FBI Deputy Director Andrew McCabe said Wednesday that "we just don't know" the motives behind the gunman opening fire on thousands of concertgoers at a country music festival in Las Vegas on Sunday night.

Law enforcement officials were searching for clues Wednesday surrounding Stephen Paddock, the 64-year-old retired accountant and high-stakes gambler, who killed at least 58 people and left 527 others injured before killing himself.

"Anything is possible," said McCabe, who previously worked in the Counterterrorism Division of the FBI.

Officials don't have any immediately accessible thumbprints that would help identify the gunman's ideology or motivation for the shooting, McCabe said.

"Am I completely surprised? No, because this is an individual who is not on our radar or anyone's radar prior to the event. So we really have a challenging bit of detective work to do here to kind of put the pieces together after the fact," he said in an interview on "Squawk on the Street."

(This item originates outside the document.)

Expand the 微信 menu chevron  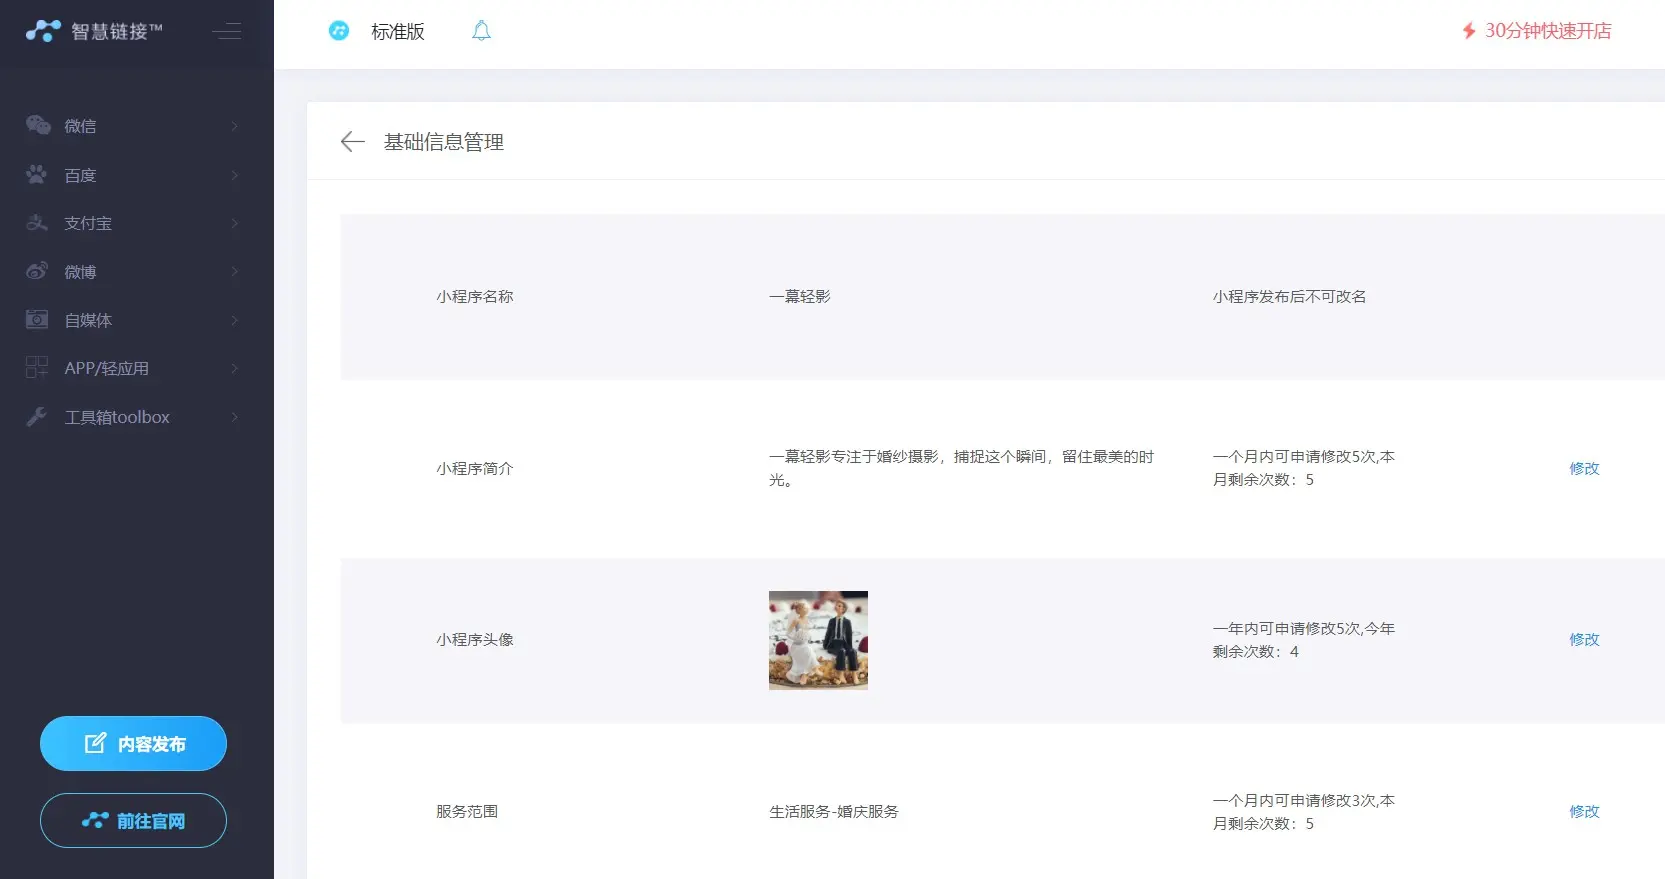[235, 126]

"That is, of course, what we're focused on," he said. "We're doing a lot of work in Las Vegas and many other places to get to the bottom of that."

Paddock's girlfriend, Marilou Danley, has arrived from the Philippines in Los Angeles, where FBI agents hoped to question her about the massacre, law enforcement officials told Reuters.

Paddock was not known to the federal authorities but was known to local law enforcement, according to NBC News. Police confirmed he was the son of bank robber Patrick Benjamin Paddock, who was on the FBI's Ten Most Wanted Fugitives list for over a decade until 1977.

President Donald Trump will reckon with the aftermath of a deadly mass shooting as he meets Wednesday with survivors and law enforcement officials.

—The Associated Press contributed to this report.